CATANIA, Italy, March 18, 2025 /PRNewswire/ -- SIFI, a leading international pharmaceutical company specializing in ophthalmology, is pleased to announce a scientific collaboration with the University of California, San Francisco ("UCSF") aimed at improving the management of Acanthamoeba Keratitis ("AK").

The Parasitic Ulcer Treatment Trial ("PUTT") is an investigator-initiated study led by Dr. Jeremy Keenan, Professor of Ophthalmology at UCSF, and performed at multiple sites across the United States of America, Brazil, India and the United Kingdom, with the objective of enrolling 232 patients. The primary objective of this multicenter, randomized controlled trial is to determine whether patients who start topical corticosteroids 1 month after beginning an anti-acanthamoebic regimen will have better visual acuity at 6 months compared to patients given a placebo eyedrop.

SIFI received a Marketing Authorization from the European Commission for Akantior® (polihexanide 0.08%) in August 2024 after over 15 years of research and development. Its approval was supported by the ODAK trial, the largest Phase 3 study ever conducted for AK, which demonstrated high cure rates and set a new standard of care. SIFI holds international patents on Akantior®, including the US application 2023/0263824.

Polihexanide 0.08%, not yet commercially available outside the European Economic Area, will be accessible for AK patients being enrolled in the PUTT at the following sites:

  • Francis I. Proctor Foundation at the University of California, San Francisco (USA)
  • Eye and Ear Infirmary at the University of Illinois at Chicago (USA)
  • Jules Stein Eye Institute at University of California, Los Angeles (USA)
  • Bascom Palmer Eye Institute at the University of Miami (USA)
  • Wilmer Eye Institute at Johns Hopkins University (USA)
  • Casey Eye Institute at Oregon Health Science University (USA)
  • University of Pennsylvania (Philadelphia, Pennsylvania, USA)
  • University of Iowa (USA)
  • Columbia University (USA)
  • University of Florida (USA)
  • São Paulo Hospital at the Federal University of Sao Paulo (Brazil)
  • Moorfields Eye Hospital (England)
  • Aravind Eye Care System (India)

On March 6th, the first US patient was dosed at UCSF with SIFI's Polihexanide 0.08% under the study protocol.

Prof. Jeremy Keenan, Principal Investigator at UCSF, commented:

"The PUTT trial is designed to make an evidence-based contribution to an important debate in the management of AK: the use of adjunctive corticosteroid eyedrops alongside an effective antiamoebic treatment. AK is a rare but very severe ocular infection that can potentially lead to blindness and requires urgent treatment.  Using a high-concentration, more potent anti-amoebic eyedrop produced in accordance with pharmaceuticals' good manufacturing practices, instead of the lower concentrations typically ordered from compounding pharmacies, will allow us to more cleanly study the anti-inflammatory effect of adjunctive corticosteroid eyedrops, reducing variability arising from the use of compounded formulations across multiple clinical sites."

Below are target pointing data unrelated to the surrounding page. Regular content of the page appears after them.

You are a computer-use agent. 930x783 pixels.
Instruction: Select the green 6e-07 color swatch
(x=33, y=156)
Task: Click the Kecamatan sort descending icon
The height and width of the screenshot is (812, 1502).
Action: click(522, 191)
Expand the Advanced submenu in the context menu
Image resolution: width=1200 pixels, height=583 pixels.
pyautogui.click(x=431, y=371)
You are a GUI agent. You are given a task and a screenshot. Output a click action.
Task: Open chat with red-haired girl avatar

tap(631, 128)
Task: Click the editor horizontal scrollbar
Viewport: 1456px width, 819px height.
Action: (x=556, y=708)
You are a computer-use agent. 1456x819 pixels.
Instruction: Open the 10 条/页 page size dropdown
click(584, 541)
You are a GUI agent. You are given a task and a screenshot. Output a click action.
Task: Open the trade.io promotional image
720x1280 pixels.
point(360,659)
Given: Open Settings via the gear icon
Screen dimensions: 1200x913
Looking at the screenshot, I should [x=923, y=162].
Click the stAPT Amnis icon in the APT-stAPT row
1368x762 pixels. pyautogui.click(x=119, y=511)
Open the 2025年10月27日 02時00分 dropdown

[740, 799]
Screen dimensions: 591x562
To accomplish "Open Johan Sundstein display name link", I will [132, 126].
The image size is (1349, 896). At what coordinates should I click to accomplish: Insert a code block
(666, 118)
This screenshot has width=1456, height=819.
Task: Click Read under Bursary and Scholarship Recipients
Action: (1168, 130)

Fabrizio Chines, CEO of SIFI, added:

"At SIFI, patients always come first. We strive to improve access to our most effective treatment for AK worldwide. Whilst we continue our engagement with the FDA to submit a New Drug Application for Akantior® later this year, we are delighted to support Prof. Keenan and the other investigators of the PUTT trial with our proprietary GMP-grade Polihexanide 0.08%. It is great to see that the first patient in the US has received our drug, after many years of R&D investments. I also hope this is the beginning of fruitful collaborations in rare corneal infections, as we advance the clinical development of Polihexanide in Fungal Keratitis, following the Orphan Drug Designations received in the USA and Europe."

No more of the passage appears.